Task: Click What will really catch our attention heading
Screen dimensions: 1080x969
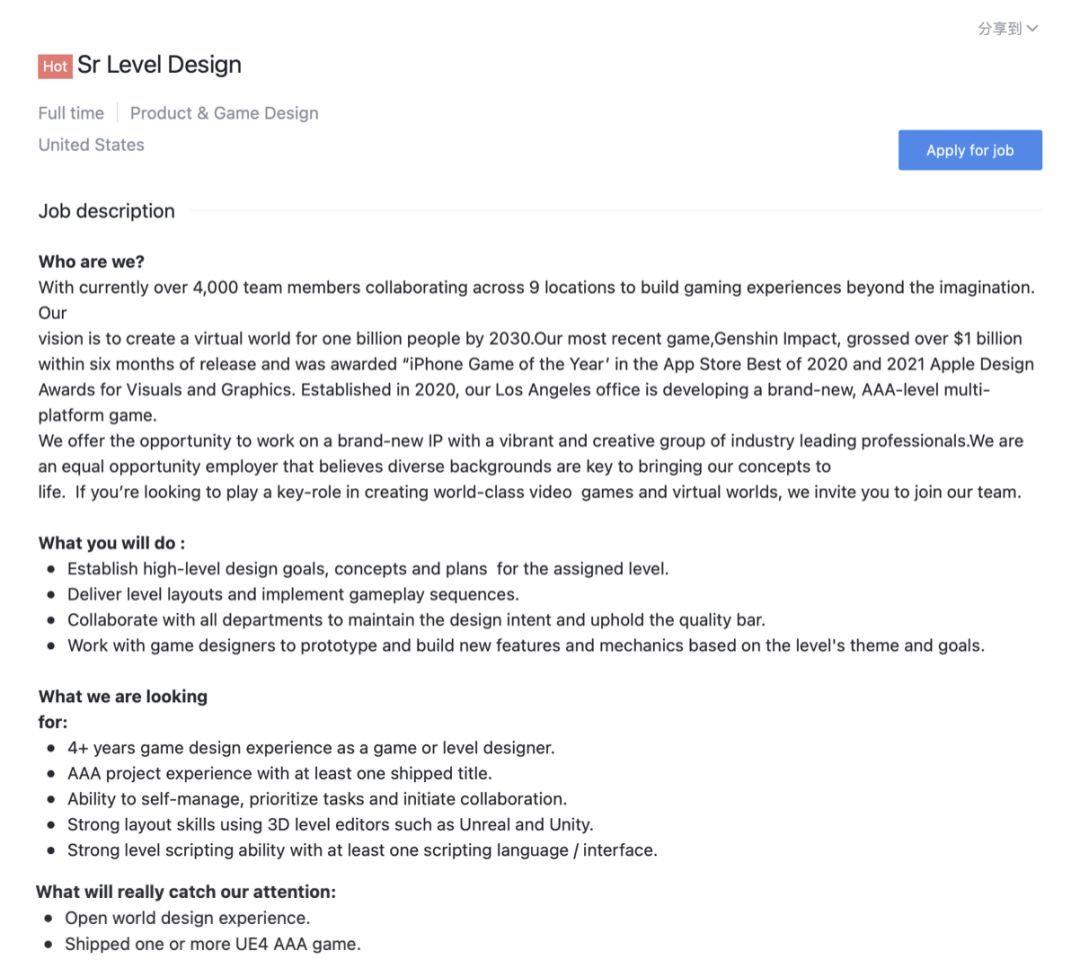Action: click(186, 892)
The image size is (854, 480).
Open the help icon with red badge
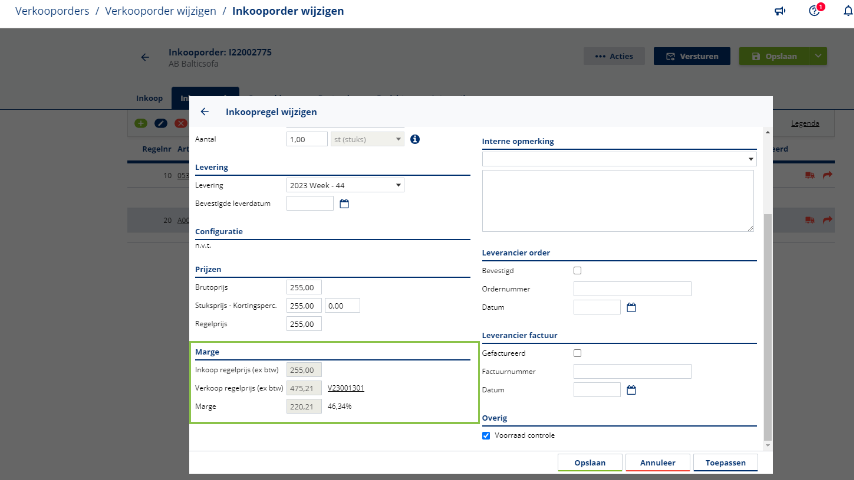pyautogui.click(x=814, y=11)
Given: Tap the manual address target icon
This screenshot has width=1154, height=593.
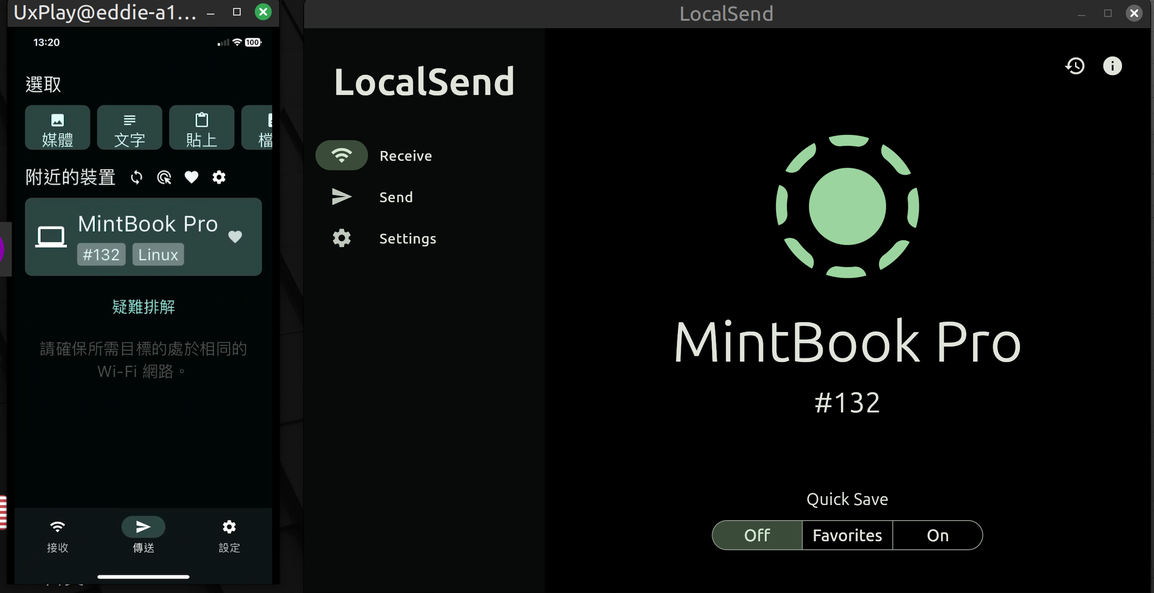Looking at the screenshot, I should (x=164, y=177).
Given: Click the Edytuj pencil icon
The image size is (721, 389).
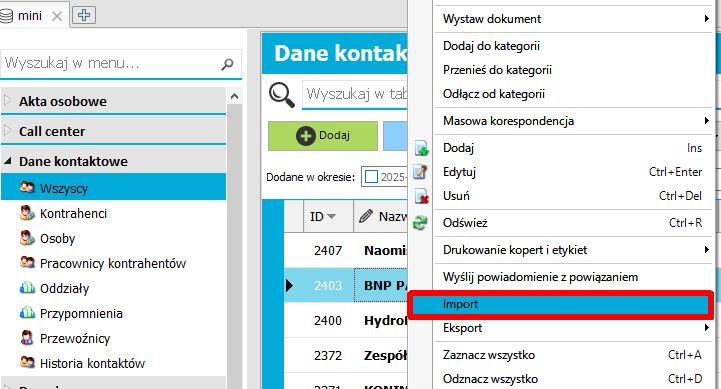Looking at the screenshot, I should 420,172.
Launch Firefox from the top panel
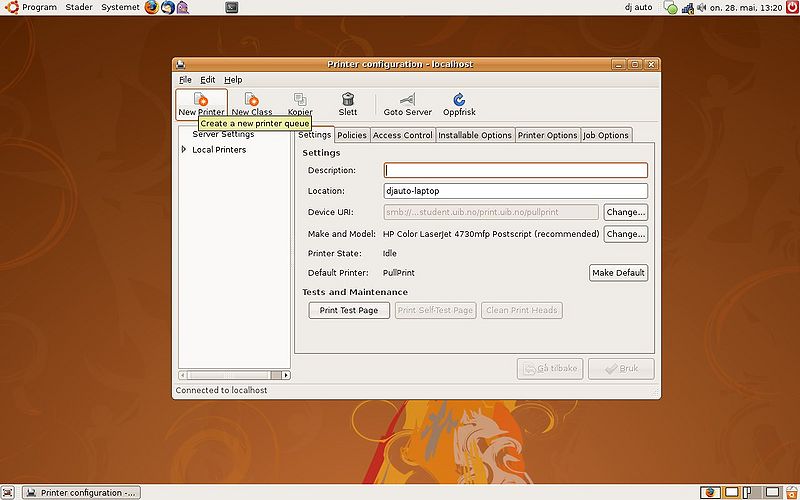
******
§ **Your instructions**
Please write out all of the data verbatim, with no pictures in the copy.

§ **Your solution**
Task: Click What will really catch our attention heading
Screen dimensions: 1080x969
Action: click(186, 892)
The image size is (854, 480).
Open the help icon with red badge
pyautogui.click(x=814, y=11)
Given: Tap the manual address target icon
This screenshot has width=1154, height=593.
Looking at the screenshot, I should (x=164, y=177).
Given: Click the Edytuj pencil icon
The image size is (721, 389).
Looking at the screenshot, I should 420,172.
Launch Firefox from the top panel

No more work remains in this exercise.